### Document extract
***

Terry Burrows’s engaging new exhibition “Now & Then” is aptly named as it displays a variety of works that scan virtually a decade in the artist’s art and career. It is, strictly speaking, not a “survey show” as such but rather it delineates certain unifying themes, forms and interests germane to Burrows’s highly experimental and poetic drive to create work that is outside the ongoing critical fashions of the contemporary art world. Burrows is, above all, true to his calling as an artist who is faithful to his searching idiosyncratic “inner vision” of someone who weaves his compelling surreal, semi-figurative, dark and, at times, playful images across several art forms – painting, photography, installation and sculpture. This exhibition, on a fundamental conceptual and formal level, clearly indicates that Burrows’s art represents, in Jean-Louis Schefer’s telling phrase, a hybrid form of “aesthetic vagabondage.”

Most of the multifaceted paintings in the exhibition display Burrows’s impressive and imaginative quest to produce works that are organically connected to each other in their overall studio context. In this critical sense, “Now & Then” represents a fine body of work that acutely reverberates on several aesthetic, cultural and cross-disciplinary registers common to Burrows’s overriding concern with human communication as an expression of dialogue, intrigue, play, touch and sex. Further, Burrows’s inventive project to create paintings of subtle figuration and abstraction that are based on ideas, forms and techniques emanating from Western and Asian art, culture and philosophy is crucially predicated on his desire to italicise the poetry of communication.

***

### Raw data
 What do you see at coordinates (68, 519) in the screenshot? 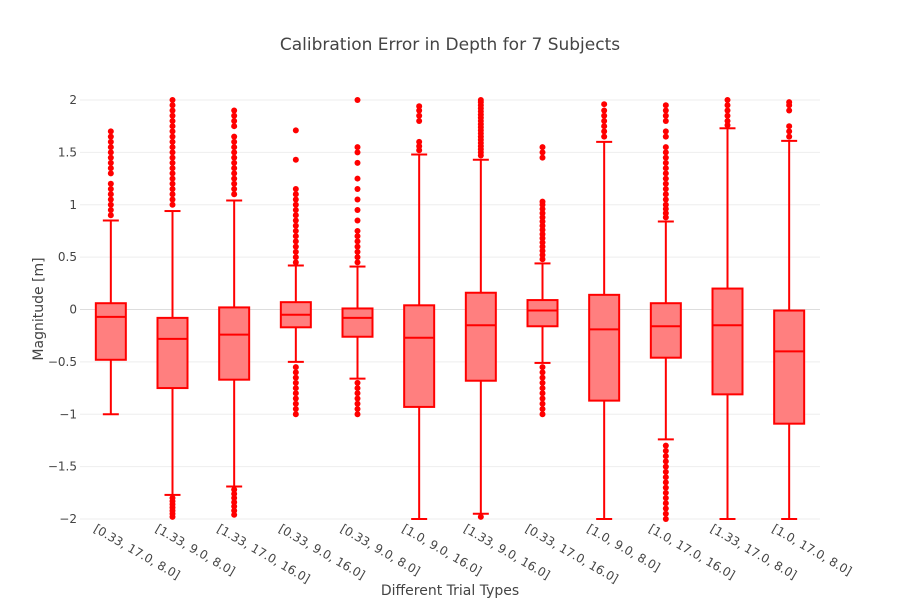
I see `y-tick-label: −2` at bounding box center [68, 519].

***

### What you will do
**A)** In the review of Terry Burrows's exhibition, copy everything from "Most of the" down to "poetry of communication.", switching "communication" to "conversation".
**B)** In the review of Terry Burrows's exhibition, what does the review say Burrows's art represents, in Jean-Louis Schefer's phrase?

### Your responses
**A)**
Most of the multifaceted paintings in the exhibition display Burrows’s impressive and imaginative quest to produce works that are organically connected to each other in their overall studio context. In this critical sense, “Now & Then” represents a fine body of work that acutely reverberates on several aesthetic, cultural and cross-disciplinary registers common to Burrows’s overriding concern with human conversation as an expression of dialogue, intrigue, play, touch and sex. Further, Burrows’s inventive project to create paintings of subtle figuration and abstraction that are based on ideas, forms and techniques emanating from Western and Asian art, culture and philosophy is crucially predicated on his desire to italicise the poetry of conversation.

**B)** A hybrid form of "aesthetic vagabondage."